Prompt: What you return must match the entries word for word, minus the pictures.

- - -

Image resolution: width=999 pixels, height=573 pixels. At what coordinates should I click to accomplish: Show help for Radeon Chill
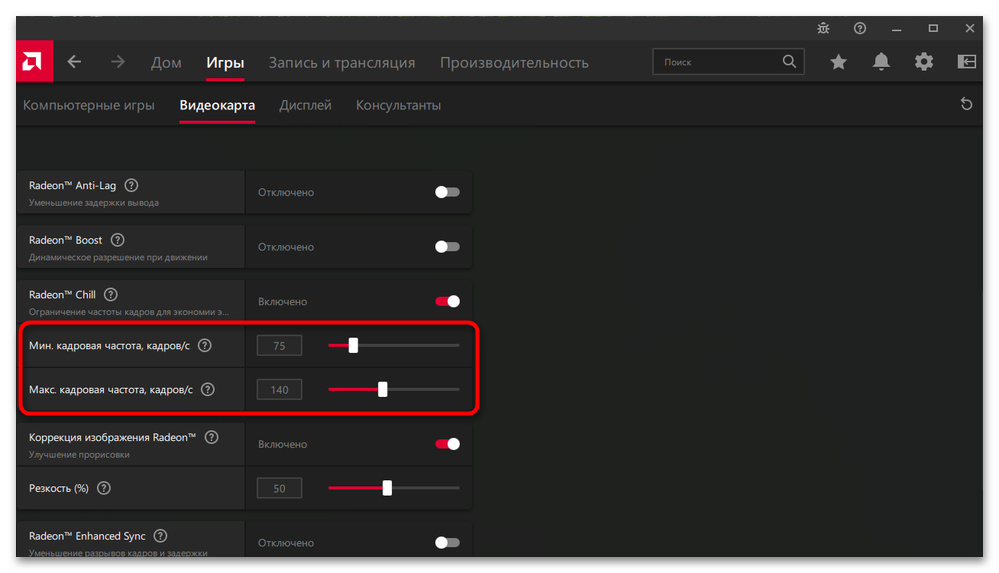[111, 294]
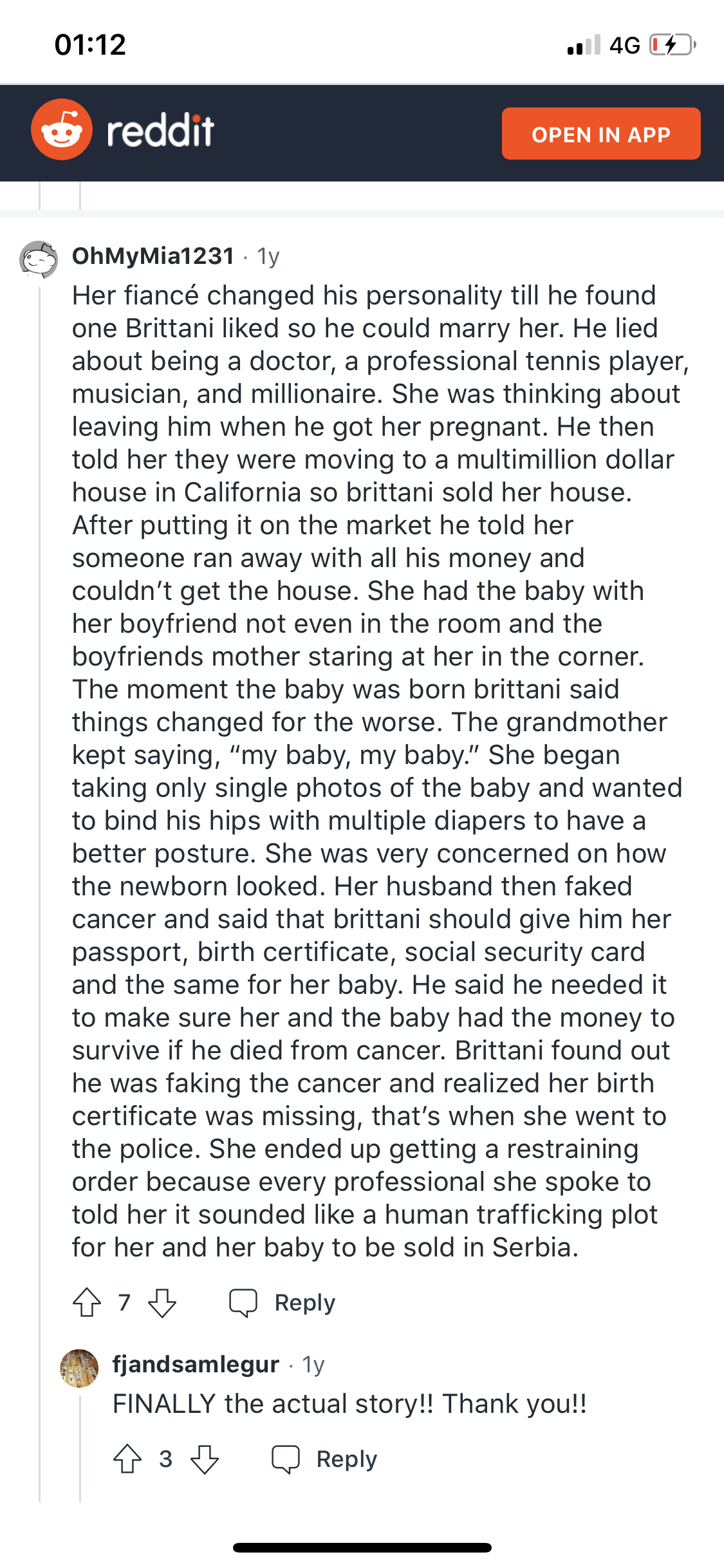724x1568 pixels.
Task: Open OhMyMia1231's avatar icon
Action: (38, 259)
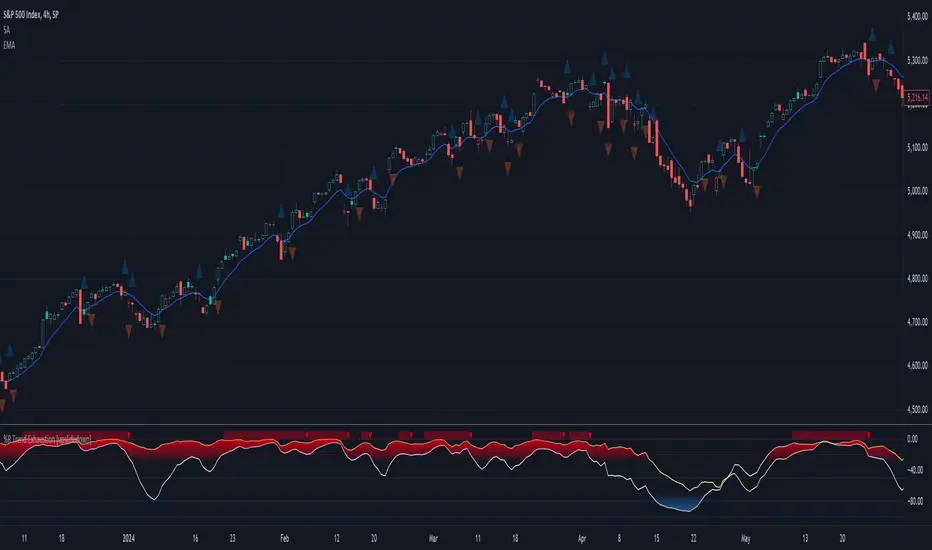Select the May label on time axis
This screenshot has height=550, width=932.
click(x=745, y=539)
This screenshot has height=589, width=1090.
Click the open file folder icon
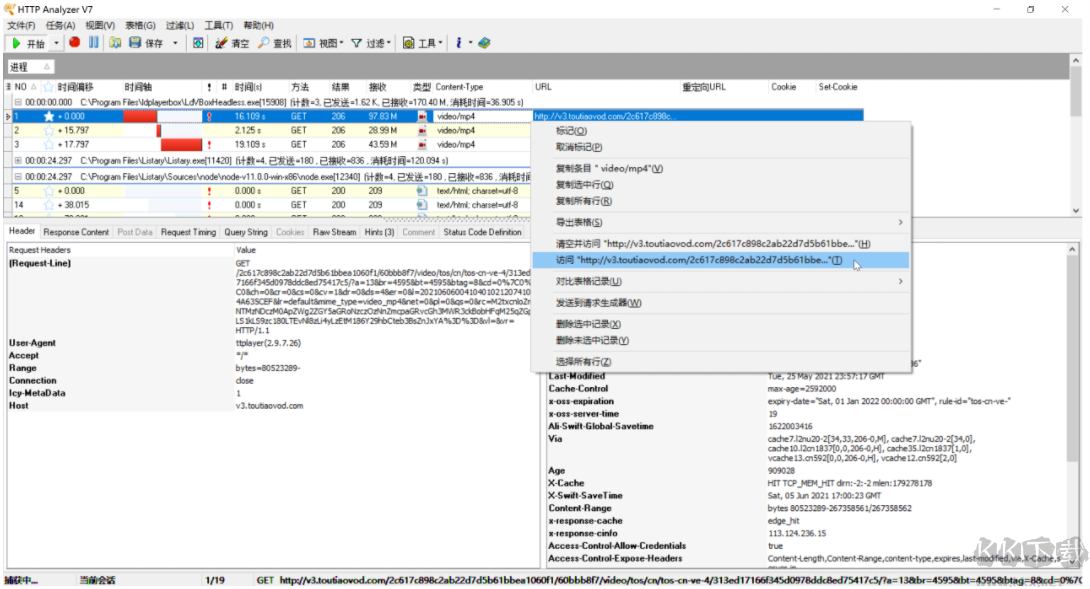tap(115, 43)
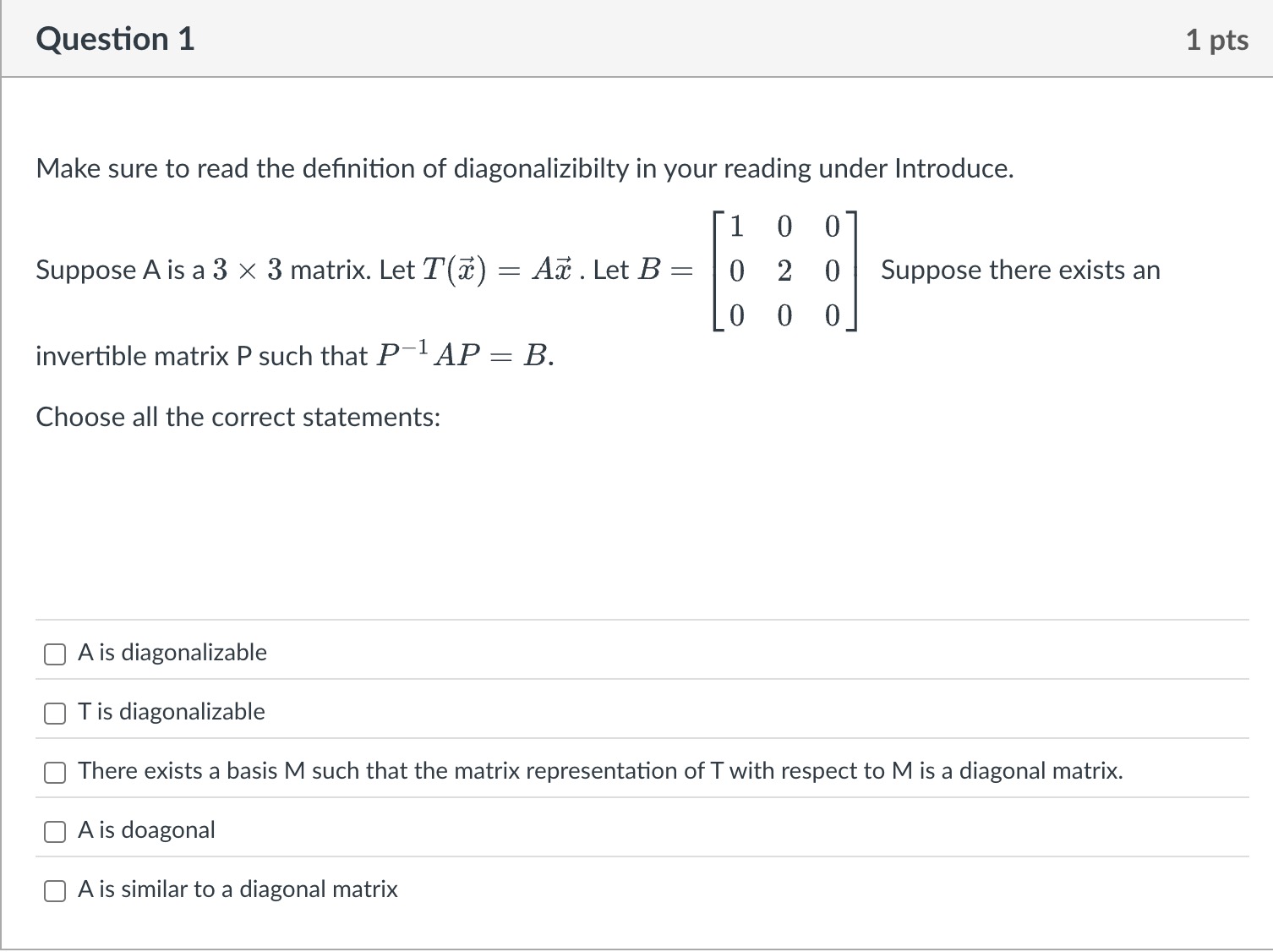Click "Choose all the correct statements" text
This screenshot has width=1273, height=952.
pos(238,416)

- - -

Finished exercise:
Image resolution: width=999 pixels, height=573 pixels. At what coordinates should I click to accomplish: Show help for Radeon Chill
[111, 294]
724x1568 pixels.
Task: Open OhMyMia1231's avatar icon
Action: (38, 259)
Select the May label on time axis
This screenshot has height=550, width=932.
click(x=745, y=539)
This screenshot has height=589, width=1090.
Click the open file folder icon
tap(115, 43)
Click "Choose all the correct statements" text
This screenshot has width=1273, height=952.
pos(238,416)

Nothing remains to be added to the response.